Choose some foods that are high in dietary fiber, such as whole grain breads and fresh fruits and vegetables.

Packing a lunch need not take much time. Many people pack lunches the night before and keep them in the refrigerator. When clearing the dinner table, store left-overs in serving – sized containers. Put them directly into lunch bags and refrigerate.

Try setting up an assembly line to make sandwiches for the whole family. You can quickly complete each meal by adding a piece fresh fruit. Packing a thermos of milk or frozen box of juice will provide a cool drink with lunch.

Keep food safety in mind when packing lunches. Use food containers that will keep foods at the proper temperatures until they will be eaten.

Take Special Steps to Keep Food Safe

Whatever the situation for packing food away from home is, you need to take special steps to keep food safe when carrying it away from home.

Take note of the tips below:

  • Place all perishable items in an insulated bag or cooler. Be sure cold foods are frozen or well chilled before packing. For instance, you might freeze sandwiches for lunches the night before. The next day they will stay cold longer. (Freezing sandwiches with mayonnaise or fresh lettuce on them is not a good idea)
  • Mayonnaise tends to separate and lettuce wilts during freezer storage.) Use ice packs to keep cold foods cold and safe for several hours. Try to keep foods out of the direct sun and avoid storage in a hot car. If possible, refrigerate packed food until you are ready to eat it.
  • You can store hot foods in a wide – mouth thermos to keep them at safe, high temperature for several hours. Rinse the thermos with hot water before adding the food. Food should be hot to the touch at serving time.

Making Healthy Choices at Restaurants

Eating out often serves as a solution to time problems for busy people. When you eat out, you have less control over the appeal, nutrient content, and cost of foods when eating out.

However,your choice of restaurant will affect the type of foods available and how much you will spend.

Many restaurants offer a variety of choices for their health-concious customers. Sometimes healthful options are marked by a special symbol on the menu.

In addition, menu terms can help you identify foods that may be high in fat and sodium.

You may find healthful eating a bit more challenging when eating at a fast-food restaurants. This is because many fast foods are high in sodium, fat, and calories. One large burger, French fries, and a milk shake can supply half a day’s calorie needs for many teens.

This meal is low in fiber and vitamins A and C. It contains approximately 1, 400 miligrams of sodium, and over 50 percent of the calories come from fat. On the positive side, fast-food meals are ussually excellent sources of protein and iron.

You do not have to avoid fast-food meals.
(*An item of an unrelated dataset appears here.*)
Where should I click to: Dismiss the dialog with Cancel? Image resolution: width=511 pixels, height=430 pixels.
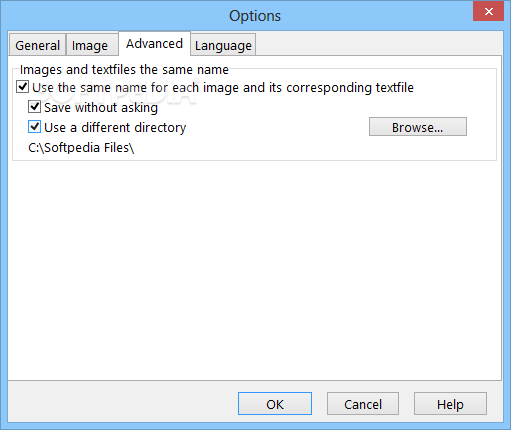pyautogui.click(x=363, y=404)
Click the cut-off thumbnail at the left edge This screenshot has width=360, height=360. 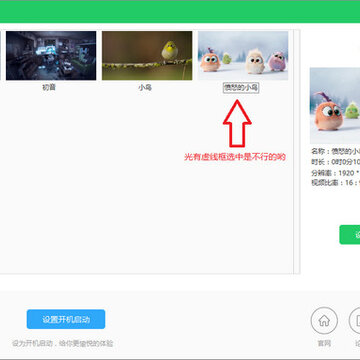(x=0, y=56)
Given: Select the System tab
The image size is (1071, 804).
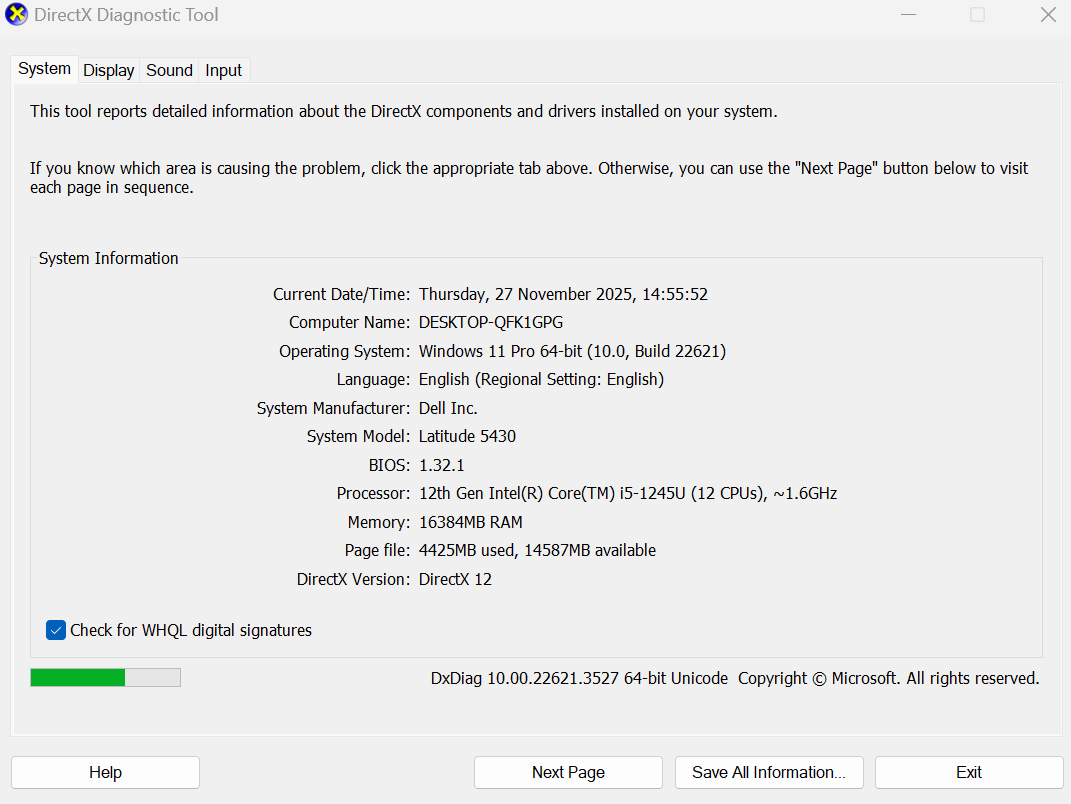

Registered dieticians suggest selecting foods wisely and adjusting other meals throughout the day to balance calorie and nutrient intake.

The following tips can help you meet your goals for good nutrition when eating out:

  • Resist the temptation to order double burgers, large fries, and super-sized drinks.
  • Stick with regular -sized menu items.
  • Order half-size, appetizer, or children’s portions or consider sharing an entree with a friend.
  • Limit high-fat creamy and oily salads, such as potato salad, tuna salad, marinated pasta and vegetable salads.
  • Go easy on toppings like cheese and bacon. Request that gravies, sauces, and salad dressings be served on the side. This will help you control fat intake.
  • Use low-calorie condiments, such as reduced-fat dressings of salads and lemon juice on fish instead of tartar sauce.
  • Avoid adding salt at the table.
  • Trim fat from meat, skin from chicken, and breading from fish. Blot the oil on pizza with a napkin.
  • Choose fruit or nonfat frozen yogurt for dessert.
  • Order fruit juice instead of soda. Choose lowfat milk instead of a milk shake. Ask for water to drink with your meal along with or instead of other beverages.

Wrap Up

Through planning, you can enjoy eating out. As people become more nutrition consciuos, the restaurant will increase their offering of healthful menu items.This will allow meals eaten away from home to better meet all the goals of meal management.